I’m still really new to unity (I’ve taken a fair few online classes to get familiar with unity), and as I come to the end of the classes, I’m starting to experiment more with other features & assets etc.
I’ve been taught using mainly URP, however, A lot of the assets I’m trying to play around with are giving me the pink material, even when the assets state they support URP.
Is it best just to work in standard 3D, or try and learn how to fix the Pink Materials? (My google-foo to fix the ol’pink has been failing to find the correct solution - at least something that explains it in a way I understand)
To start – the pink materials are because the shader that the material references is not compatible with URP (or HDRP).
Option #1: To solve this, many projects will include a file inside of the project named something like replacement_materials_for_URP.unitypackage which you can simply double click on and have it replace all of the pink materials with the materials which are compatible with your render pipeline of choice. These will often be mentioned in the documentation, so make sure to read any PDFs and help docs that come with your installed package. If there is no mention, sometimes you can find them in the forums or discord or ask the developer for the package, but this assumes that the creator of the package has created these extra materials already. If this is not an art focused package, then you may have to go onto Option 2 below.
Option #2: If you do not see a package*,* then your fallback is to do the following steps (and some people will do this first):
in your Unity editor, click on Edit menu up top
select Render Pipeline from that list
then select Universal Render Pipeline
and finally choose between “Upgrade Project Materials to UniversalRP Materials”
If you still have pink materials after doing both of these, then you may have to create your own new material and apply that to your objects in scene. In about 90% of the cases, those two options will solve it though.
NOTE #1: that the term “UniversalRP”, URP, and LWRP are sometimes used interchangeably. NOTE #2: SRP (Scriptable Render Pipeline) is sometimes mentioned as an umbrella term for the URP and HDRP pipelines.
Thank you! I found my convertor under Window → Rendering → Render Pipeline Convertor
On that menu, I clicked the drop down to select “Built-in to URP”
Then ticked all the boxes, and hit Initialize Convertors & Convert Assets.

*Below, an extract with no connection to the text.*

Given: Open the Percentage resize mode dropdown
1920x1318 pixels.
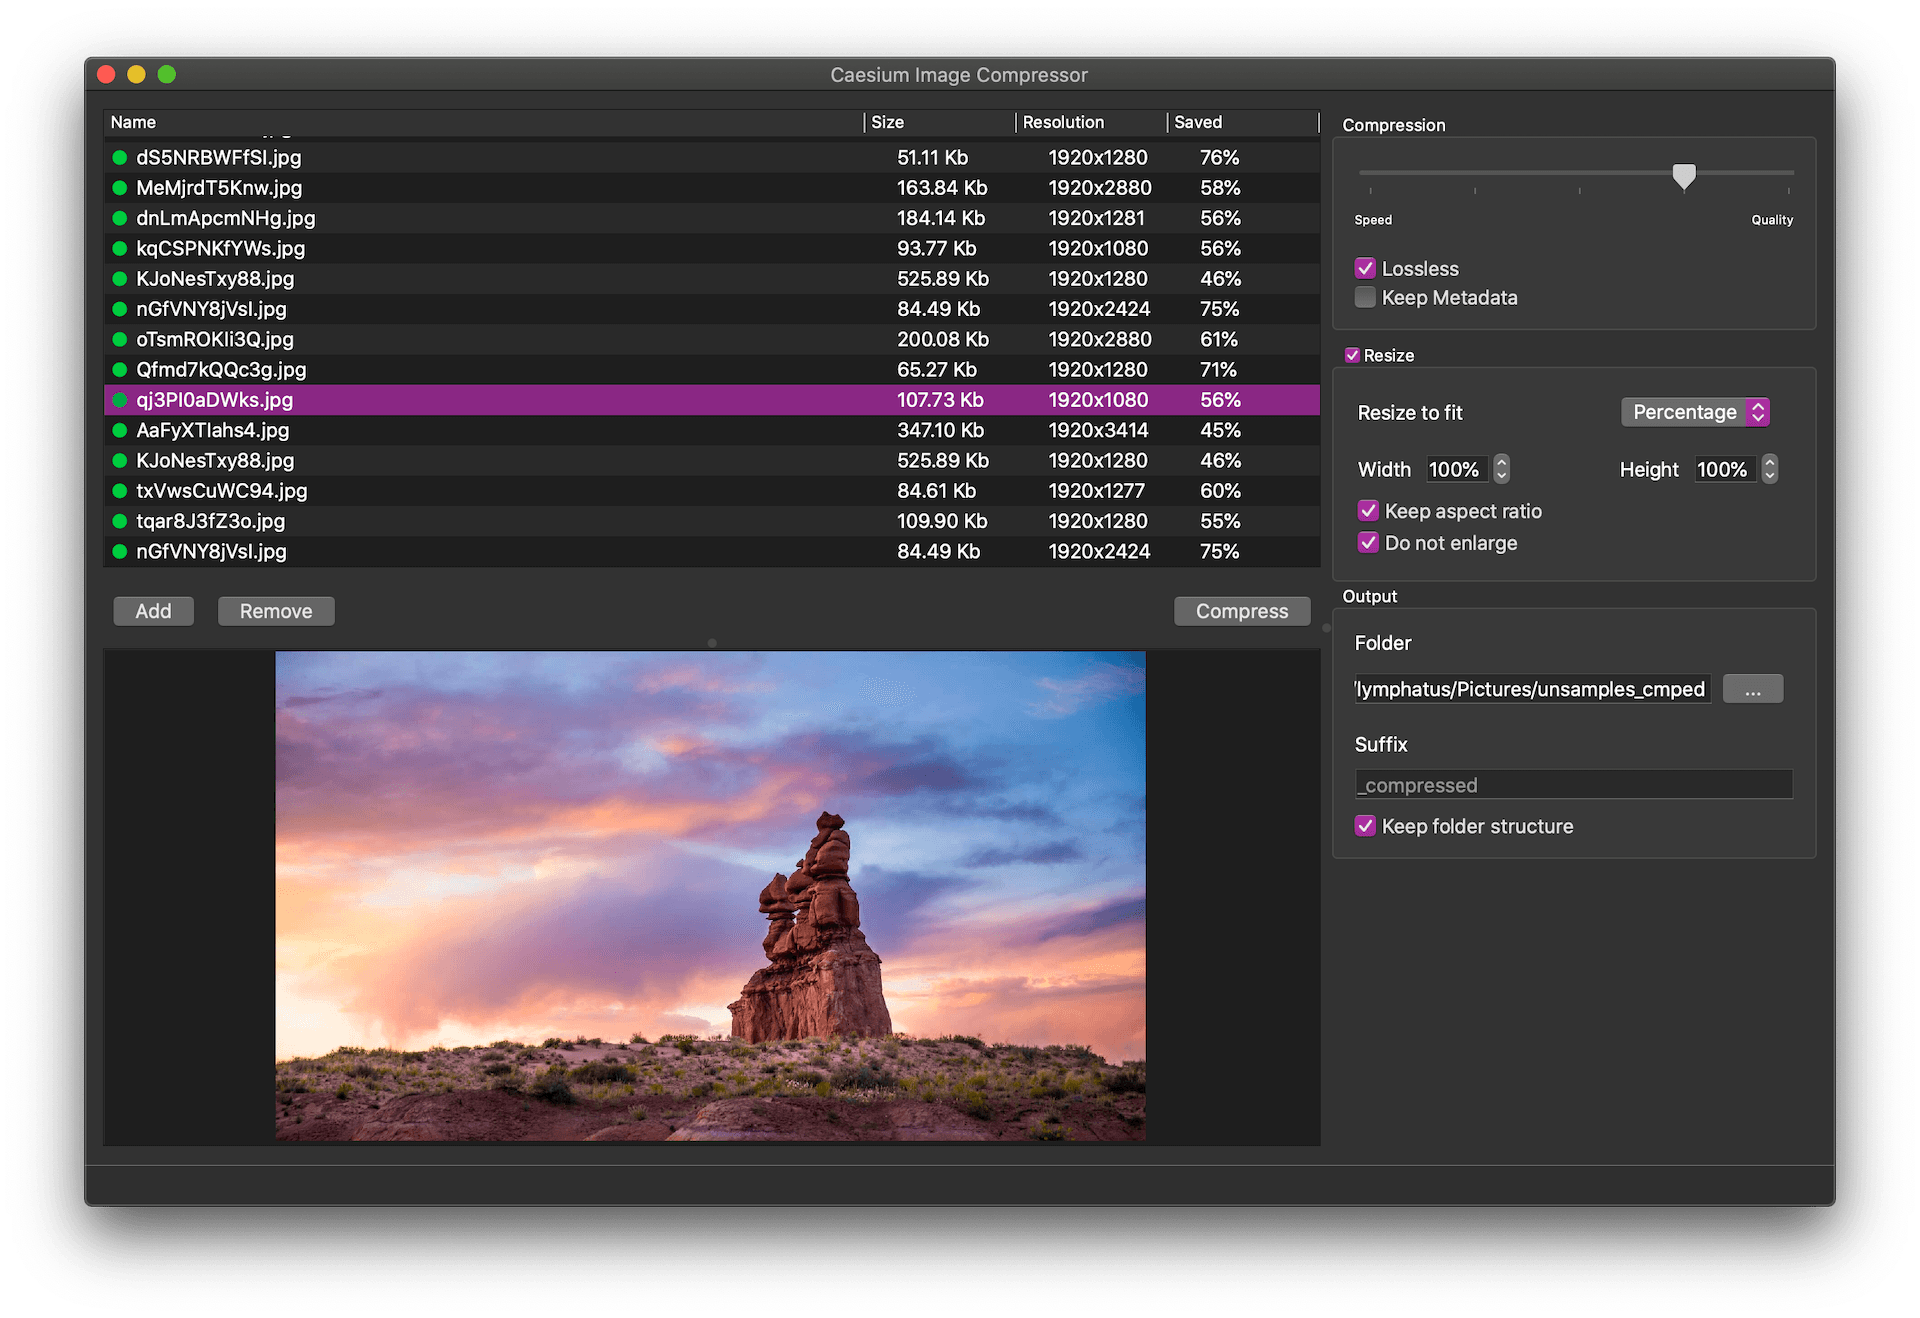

Almost all the materials reverted to their originals. some remain pink, but thankfully, nothing that would stand out too much
For any that didn’t upgrade, you can find them quickly by filtering your project view by material (zooming in a bit if required) and the materials that need to be converted by hand are super obvious
To convert them by hand, it is just a matter of recording all of the properties on whatever shader it is using today and then picking a new shader that has most of the same properties and re-applying them once you select the new shader.